» **GOAL OF THE EXERCISE**: Render the entries below as a numbered list, skipping blank lines and omitting the pictures.

» **DATA**:
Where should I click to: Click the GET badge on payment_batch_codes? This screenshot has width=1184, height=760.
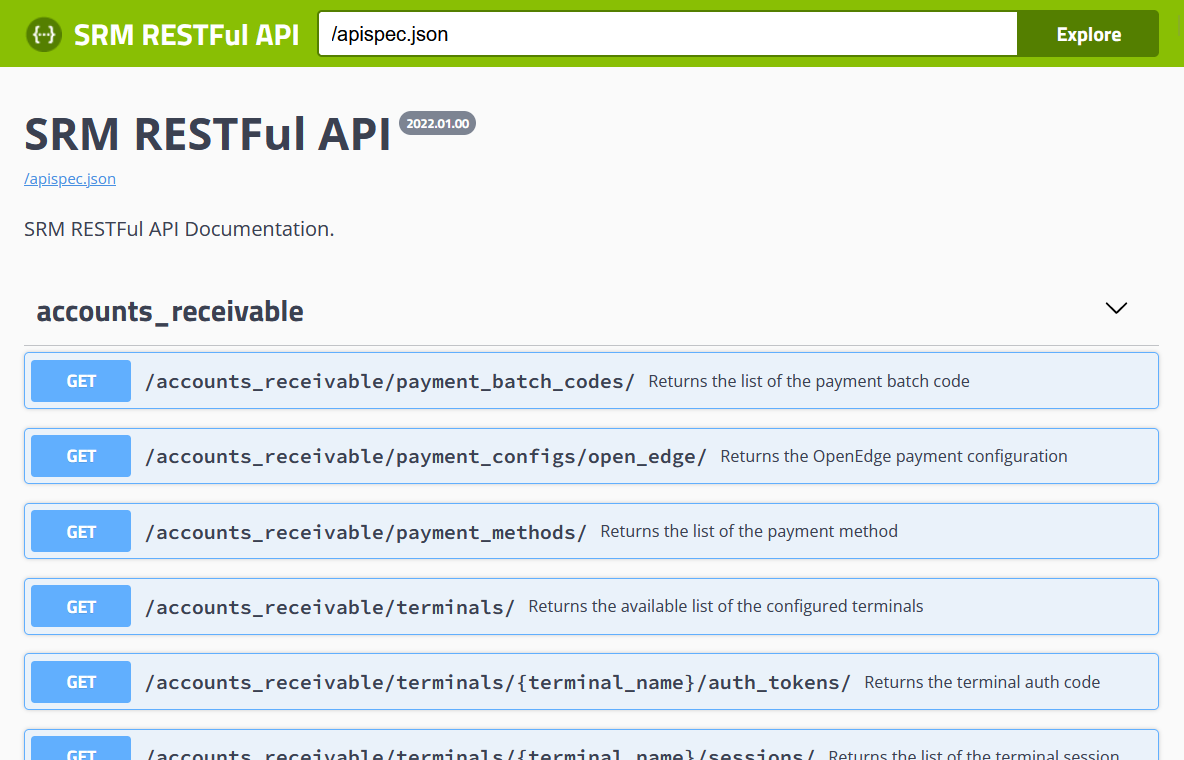pyautogui.click(x=80, y=380)
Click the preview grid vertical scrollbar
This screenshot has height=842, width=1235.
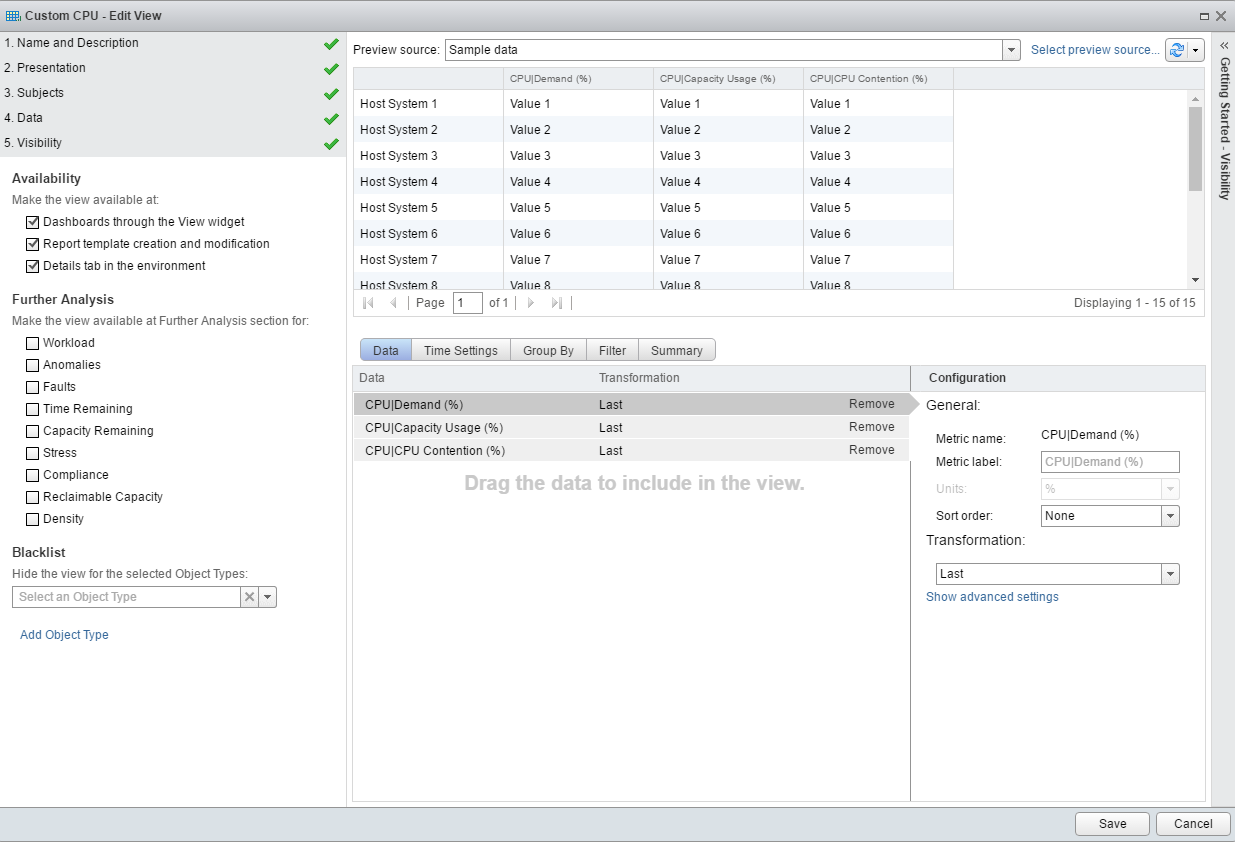[1195, 148]

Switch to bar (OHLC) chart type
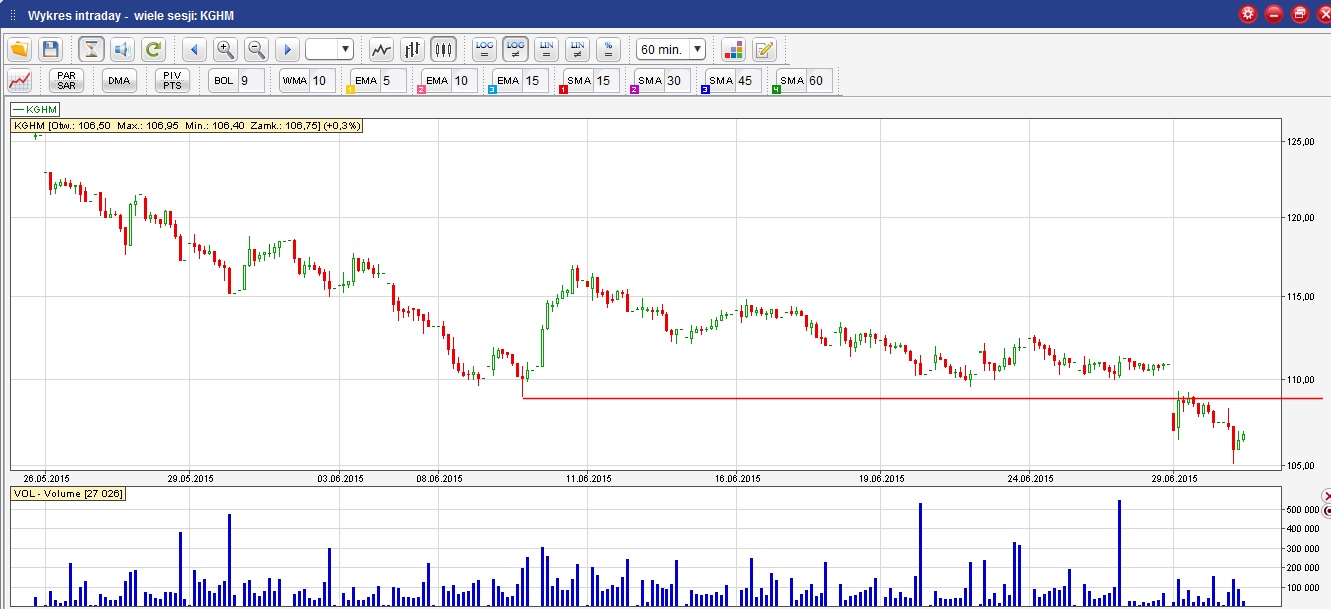pos(412,49)
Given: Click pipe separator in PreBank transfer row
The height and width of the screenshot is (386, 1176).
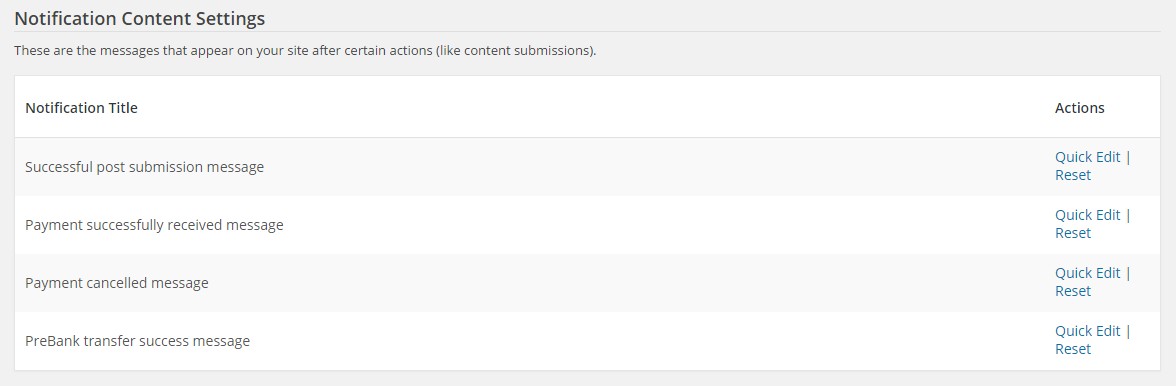Looking at the screenshot, I should tap(1127, 331).
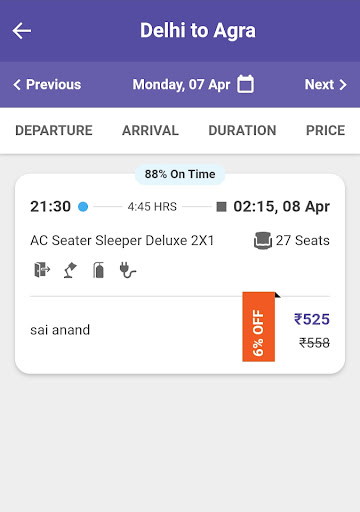Tap the emergency exit amenity icon
The height and width of the screenshot is (512, 360).
click(x=42, y=269)
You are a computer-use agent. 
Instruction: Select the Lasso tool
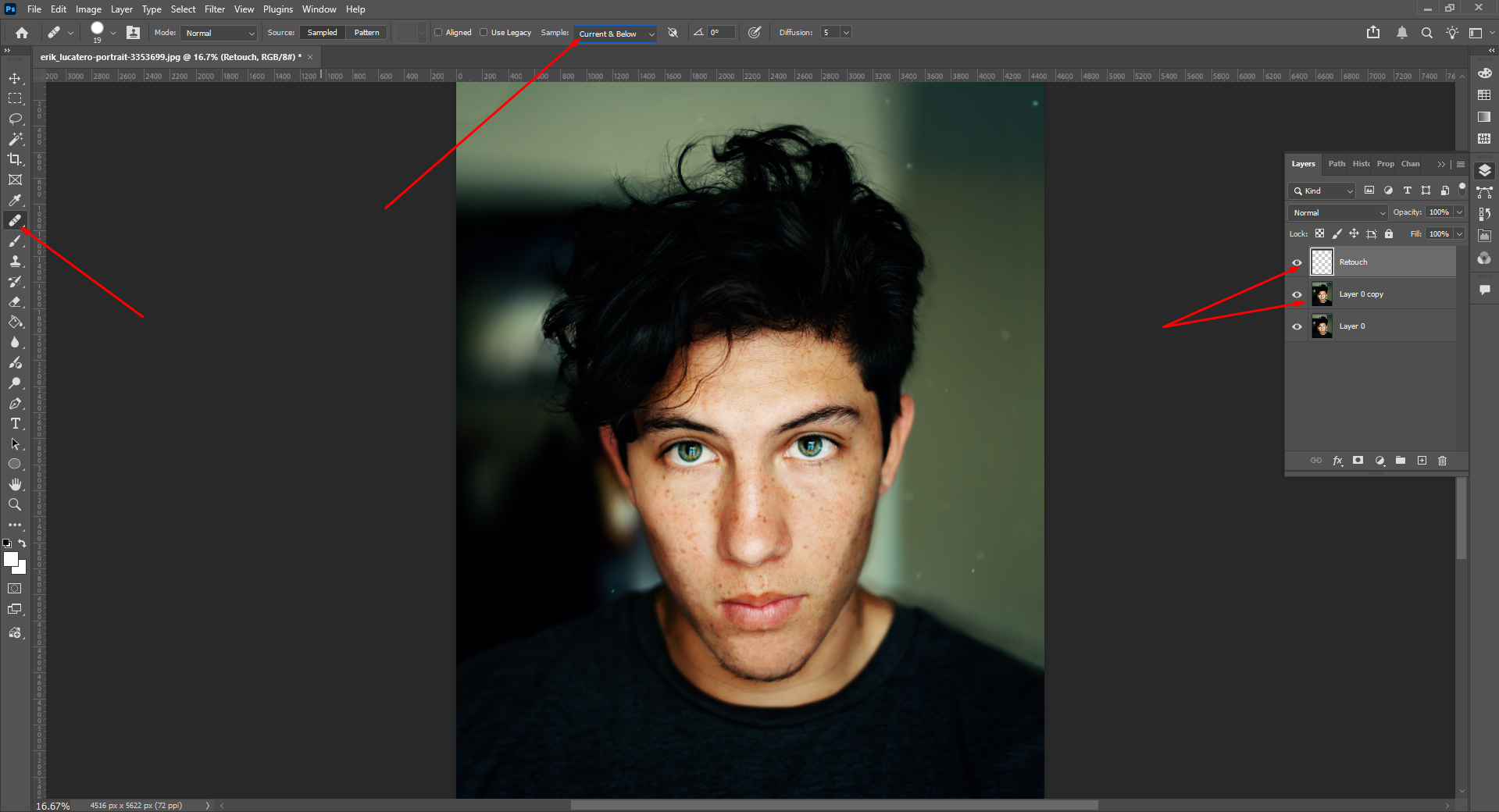coord(15,119)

» **WORKED ANSWER**:
1. Where should I click to: Click the GET badge on payment_batch_codes? This screenshot has width=1184, height=760.
2. pyautogui.click(x=80, y=380)
3. Click the preview grid vertical scrollbar
4. This screenshot has height=842, width=1235.
5. [1195, 148]
6. Switch to bar (OHLC) chart type
7. pos(412,49)
8. Given: Click pipe separator in PreBank transfer row
9. The height and width of the screenshot is (386, 1176).
10. Looking at the screenshot, I should tap(1127, 331).
11. Tap the emergency exit amenity icon
12. The height and width of the screenshot is (512, 360).
13. click(x=42, y=269)
14. You are a computer-use agent. 
15. Instruction: Select the Lasso tool
16. coord(15,119)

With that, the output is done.